Background: Lignocellulosic biomass from softwood represents a valuable resource for the production of biofuels and bio-based materials as alternatives to traditional pulp and paper products. Hemicelluloses constitute an extremely heterogeneous fraction of the plant cell wall, as their molecular structures involve multiple monosaccharide components, glycosidic linkages, and decoration patterns. The complete enzymatic hydrolysis of wood hemicelluloses into monosaccharides is therefore a complex biochemical process that requires the activities of multiple degradative enzymes with complementary activities tailored to the structural features of a particular substrate. Glucuronoarabinoxylan (GAX) is a major hemicellulose component in softwood, and its structural complexity requires more enzyme specificities to achieve complete hydrolysis compared to glucuronoxylans from hardwood and arabinoxylans from grasses.
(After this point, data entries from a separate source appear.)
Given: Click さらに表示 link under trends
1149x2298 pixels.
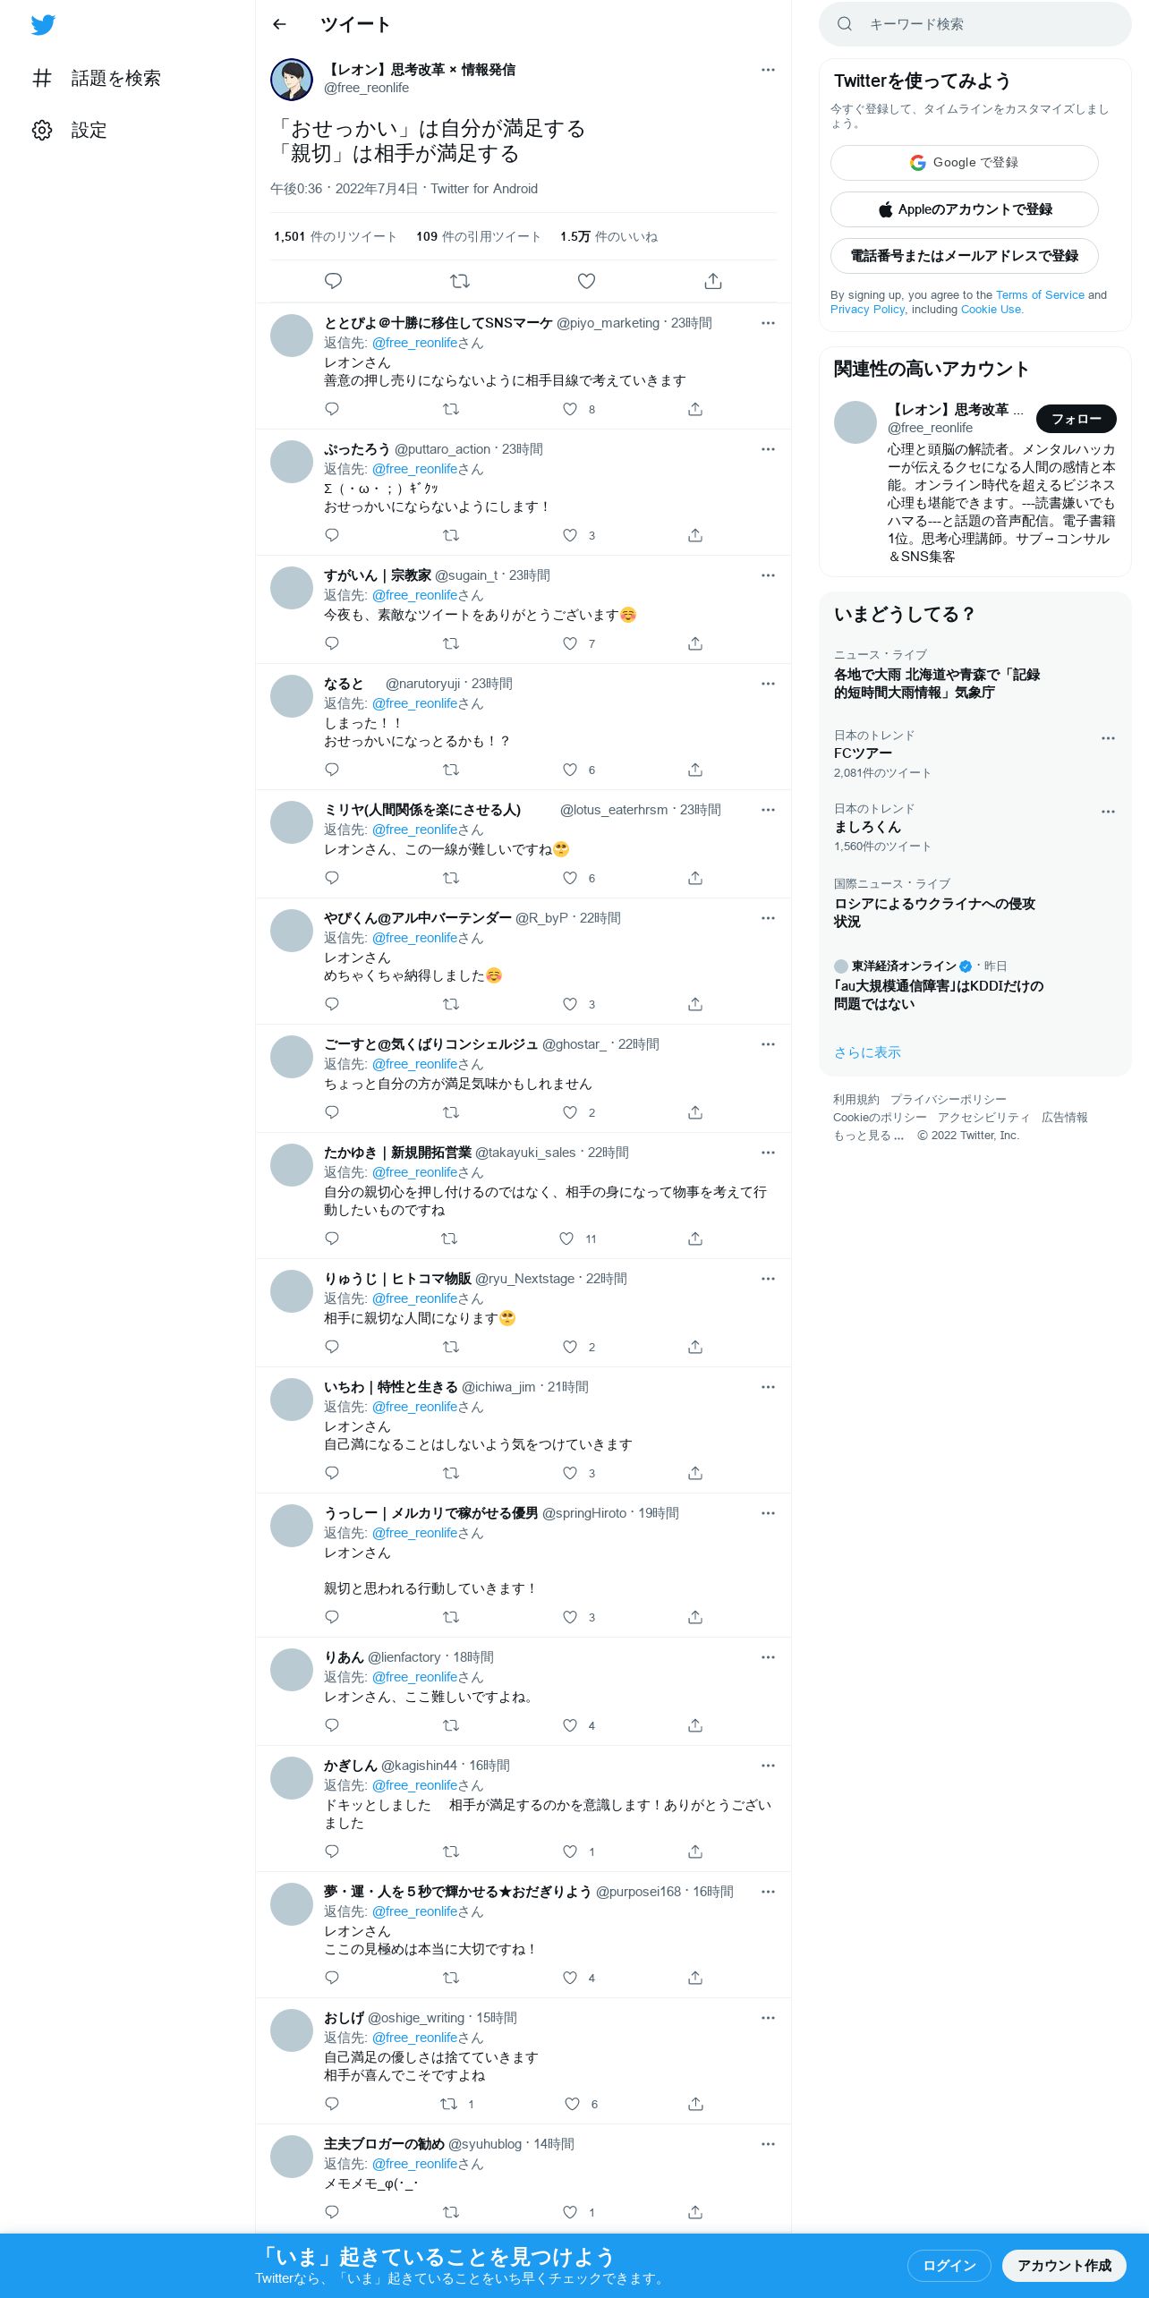Looking at the screenshot, I should coord(867,1052).
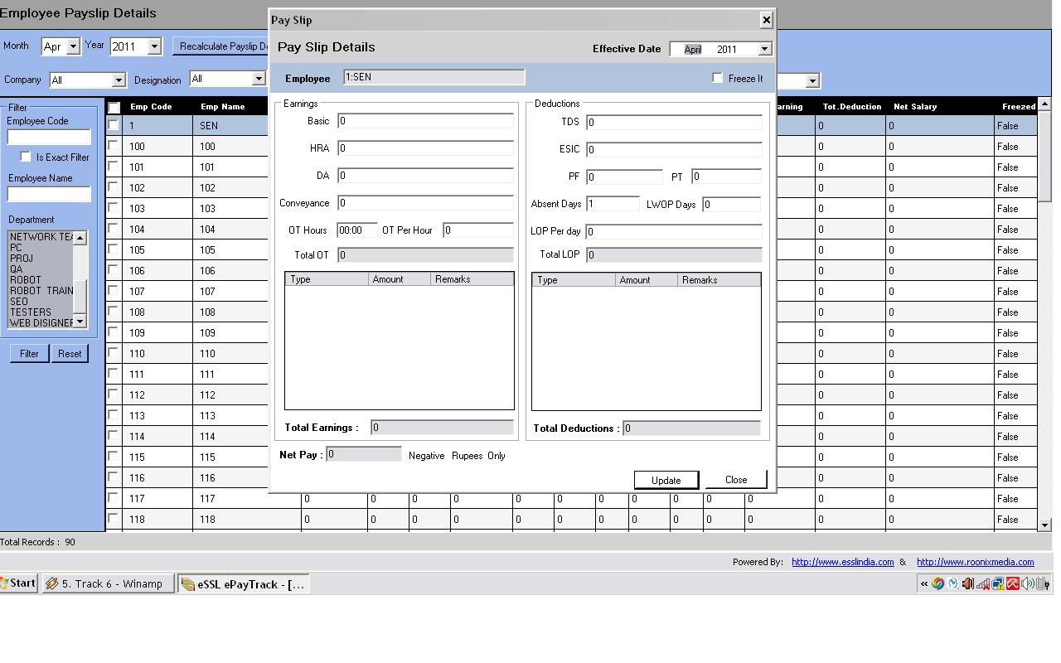This screenshot has width=1061, height=663.
Task: Select SEO in the Department list
Action: (18, 302)
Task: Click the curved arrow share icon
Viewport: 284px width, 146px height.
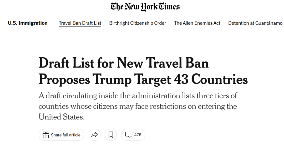Action: 95,135
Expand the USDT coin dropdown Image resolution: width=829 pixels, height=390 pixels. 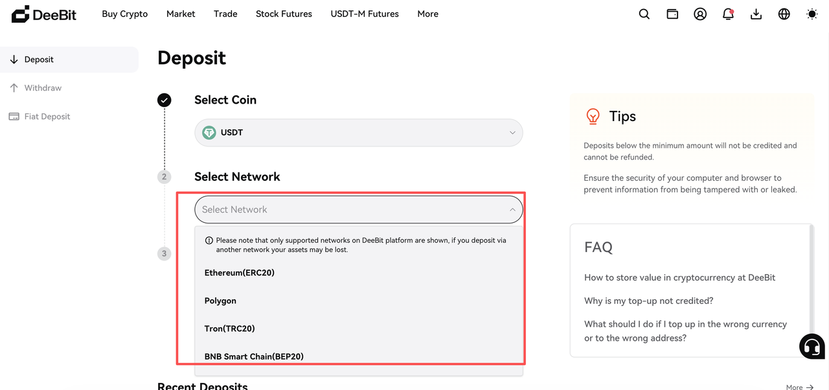(359, 133)
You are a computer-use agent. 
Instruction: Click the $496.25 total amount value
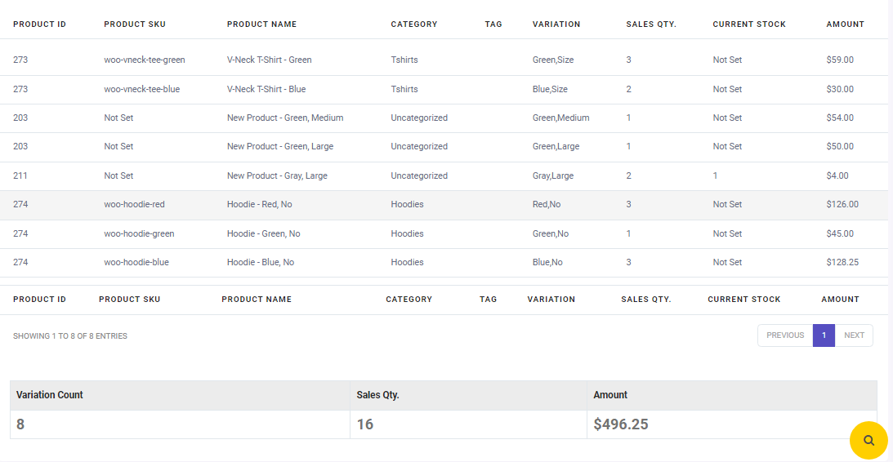pos(621,424)
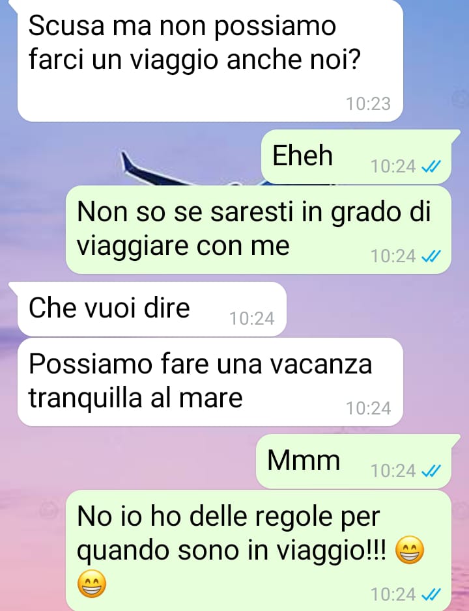Tap the grinning emoji on the last line
This screenshot has width=469, height=611.
coord(92,584)
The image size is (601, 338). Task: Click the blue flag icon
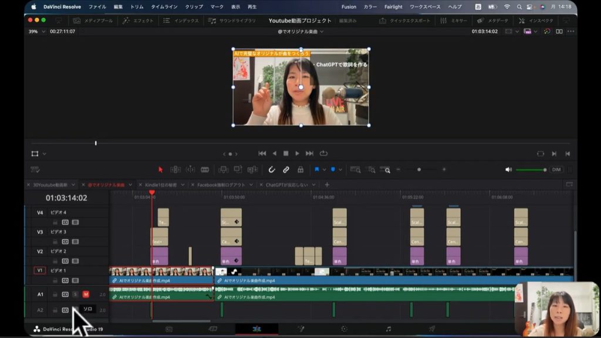click(316, 169)
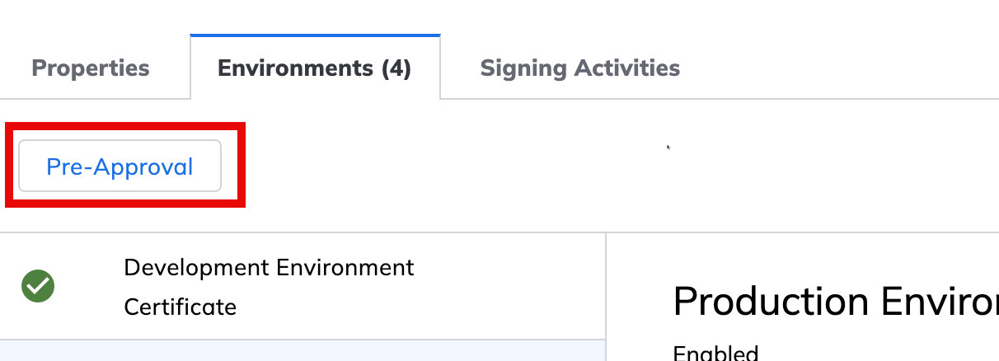Click the blue Pre-Approval text
The width and height of the screenshot is (999, 361).
[x=120, y=166]
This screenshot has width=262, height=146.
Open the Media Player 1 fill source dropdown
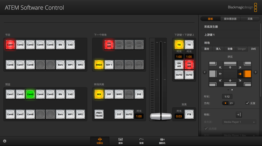coord(239,122)
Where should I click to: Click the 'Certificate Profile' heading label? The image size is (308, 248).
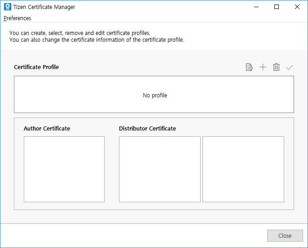coord(36,67)
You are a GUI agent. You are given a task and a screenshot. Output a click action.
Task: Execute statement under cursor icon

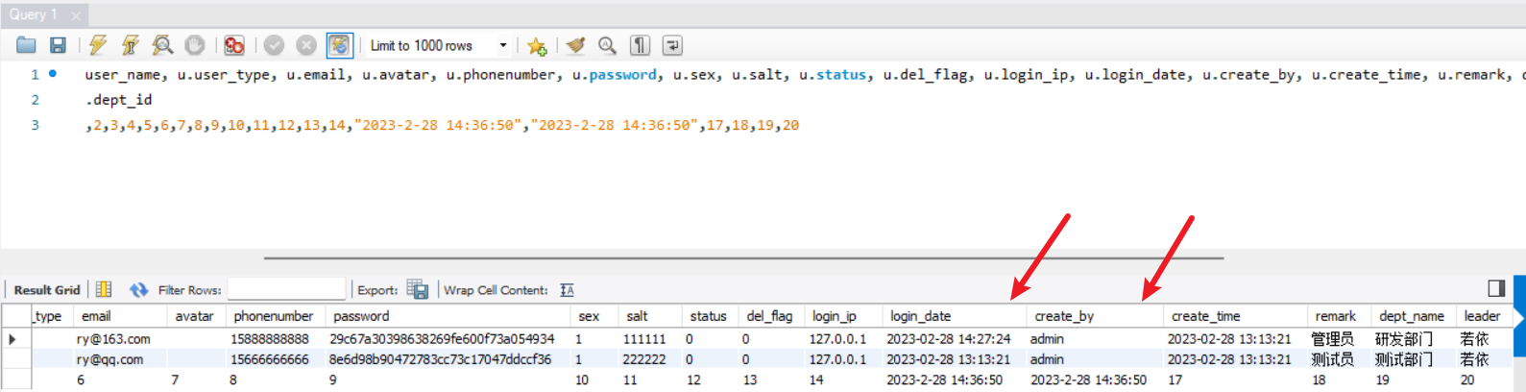[x=131, y=45]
Results: We report the characterisation of a recombinant α-glucuronidase (Agu115) from Schizophyllum commune capable of removing (4-O-methyl)-glucuronic acid ((Me)GlcA) residues from polymeric and oligomeric xylan. The enzyme is required for the complete deconstruction of spruce glucuronoarabinoxylan (GAX) and acts synergistically with other xylan-degrading enzymes, specifically a xylanase (Xyn10C), an α-l-arabinofuranosidase (AbfA), and a β-xylosidase (XynB). Each enzyme in this mixture showed varying degrees of potentiation by the other activities, likely due to increased physical access to their respective target monosaccharides. The exo-acting Agu115 and AbfA were unable to remove all of their respective target side chain decorations from GAX, but their specific activity was significantly boosted by the addition of the endo-Xyn10C xylanase. We demonstrate that the proposed enzymatic cocktail (Agu115 with AbfA, Xyn10C and XynB) achieved almost complete conversion of GAX to arabinofuranose (Araf), xylopyranose (Xylp), and MeGlcA monosaccharides. Addition of Agu115 to the enzymatic cocktail contributes specifically to 25 % of the conversion. However, traces of residual oligosaccharides resistant to this combination of enzymes were still present after deconstruction, due to steric hindrances to enzyme access to the substrate.
Conclusions: Our GH115 α-glucuronidase is capable of finely tailoring the molecular structure of softwood GAX, and contributes to the almost complete saccharification of GAX in synergy with other exo- and endo-xylan-acting enzymes. This has great relevance for the cost-efficient production of biofuels from softwood lignocellulose.
Keywords: Agu115; Glucuronoarabinoxylan; Glycoside hydrolases (GH); Lignocellulosic biomass; α-Glucuronidase.